Quant à la fiscalité, elle est de plus en plus complexe. Les agriculteurs se désintéressent de leur comptabilité, et donc de leur gestion, parce qu'ils n'y comprennent plus rien. On n'a pas cessé d'obscurcir les règles comptables en agriculture. Ce faisant, on a créé une dépendance des agriculteurs à l'égard de leurs organismes de gestion. Alors qu'il s'agissait, disait-on, de leur donner plus de visibilité sur l'état de leur exploitation, sur ses points forts et ses points faibles, finalement ils se retrouvent soumis aux avis d'un conseiller pas toujours éclairé. Nous considérons donc qu'à l'instar de certains pays européens, il faudrait avoir un système très souple, en réexaminant la question de l'imposition forfaitaire. Le seuil de passage au bénéfice agricole réel n'a jamais été actualisé depuis quarante ans ; une réactualisation correcte le ferait passer de 76 300 euros à environ 450 000 euros. Un système de forfait intelligent serait d'un grand soutien pour les agriculteurs, à qui l'on éviterait la tentation d'investir uniquement pour échapper à l'impôt. Par ailleurs, il faudrait mettre fin à cette curiosité que, aucun forfait n'ayant été calculé pour l'élevage ovin, on impose les revenus des éleveurs à partir d'une grille céréalière...

En ce qui concerne la taxe sur le foncier non bâti, nous souhaiterions que l'on tienne compte du fait que les cultures pérennes ne peuvent pas donner de production les premières années ; qu'il s'agisse d'un verger ou d'une vigne, il faudrait une exonération systématique tant qu'il n'y a pas de production.

Nous prônons par ailleurs le développement des circuits courts. Actuellement, le code des douanes taxe l'huile végétale brute lorsqu'elle n'est pas utilisée sur l'exploitation ; en termes d'autonomie énergétique, mieux vaudrait permettre à un agriculteur d'en vendre à son voisin comme carburant.

Quant aux crédits d'impôt aujourd'hui destinés au bio, il faudrait à notre sens les étendre à d'autres démarches, en particulier celles qui visent à économiser l'énergie. De plus, si l'on veut que le bio se développe, il ne faut pas considérer qu'il doit rester l'apanage de petites exploitations.

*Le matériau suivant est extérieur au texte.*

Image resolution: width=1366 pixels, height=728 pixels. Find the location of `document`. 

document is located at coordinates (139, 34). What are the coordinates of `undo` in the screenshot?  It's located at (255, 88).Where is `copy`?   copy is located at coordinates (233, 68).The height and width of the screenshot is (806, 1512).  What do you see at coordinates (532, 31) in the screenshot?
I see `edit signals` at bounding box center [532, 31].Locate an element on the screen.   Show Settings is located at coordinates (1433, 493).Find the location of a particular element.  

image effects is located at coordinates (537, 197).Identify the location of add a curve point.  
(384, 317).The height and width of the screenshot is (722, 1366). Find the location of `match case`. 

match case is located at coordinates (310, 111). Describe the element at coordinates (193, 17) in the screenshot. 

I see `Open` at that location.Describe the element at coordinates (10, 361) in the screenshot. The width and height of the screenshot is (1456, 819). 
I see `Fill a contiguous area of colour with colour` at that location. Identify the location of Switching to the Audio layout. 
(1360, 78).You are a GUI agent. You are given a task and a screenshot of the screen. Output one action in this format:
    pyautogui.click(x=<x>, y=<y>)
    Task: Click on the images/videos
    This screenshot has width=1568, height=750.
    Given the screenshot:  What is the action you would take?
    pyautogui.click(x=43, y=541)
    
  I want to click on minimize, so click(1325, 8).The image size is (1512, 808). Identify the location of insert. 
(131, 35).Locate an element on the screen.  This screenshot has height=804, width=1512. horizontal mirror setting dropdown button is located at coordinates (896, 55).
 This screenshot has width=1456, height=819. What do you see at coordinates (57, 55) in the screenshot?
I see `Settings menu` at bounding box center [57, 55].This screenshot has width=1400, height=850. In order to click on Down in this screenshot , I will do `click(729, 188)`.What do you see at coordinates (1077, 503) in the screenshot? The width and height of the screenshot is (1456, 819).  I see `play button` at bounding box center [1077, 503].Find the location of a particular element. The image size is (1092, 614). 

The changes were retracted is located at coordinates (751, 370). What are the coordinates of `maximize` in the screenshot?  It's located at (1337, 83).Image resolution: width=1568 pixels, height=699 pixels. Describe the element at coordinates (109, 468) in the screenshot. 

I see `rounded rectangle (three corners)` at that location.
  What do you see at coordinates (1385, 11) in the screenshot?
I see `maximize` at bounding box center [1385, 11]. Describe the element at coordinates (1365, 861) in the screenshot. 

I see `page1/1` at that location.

Mais je vous invite aussi à réfléchir à l'évolution actuelle vers deux agricultures parallèles, destinées à ne jamais se rencontrer. Un camion cloisonné ramassant du lait conventionnel ne peut pas transporter du lait bio, alors qu'on n'empêche pas un camion de carburants de transporter du fuel lourd, du gazole et de l'essence… L'Histoire jugera cette époque où l'on aura institué deux agricultures au lieu d'une seule : l'une des deux, parée de toutes les vertus, mais à la production réservée à des personnes au pouvoir d'achat relativement élevé ; l'autre, soumise en fait à quantité de normes et de contraintes, mais néanmoins chargée de toutes les suspicions. On devrait plutôt chercher à faire converger les deux modèles, en considérant l'agriculture biologique comme un laboratoire d'essais, sans doute coûteux mais susceptible de transférer des connaissances vers l'agriculture conventionnelle ; on pourrait se donner une quinzaine d'années pour revenir à une agriculture unifiée. Mais telle n'est pas, semble-t-il, la voie choisie.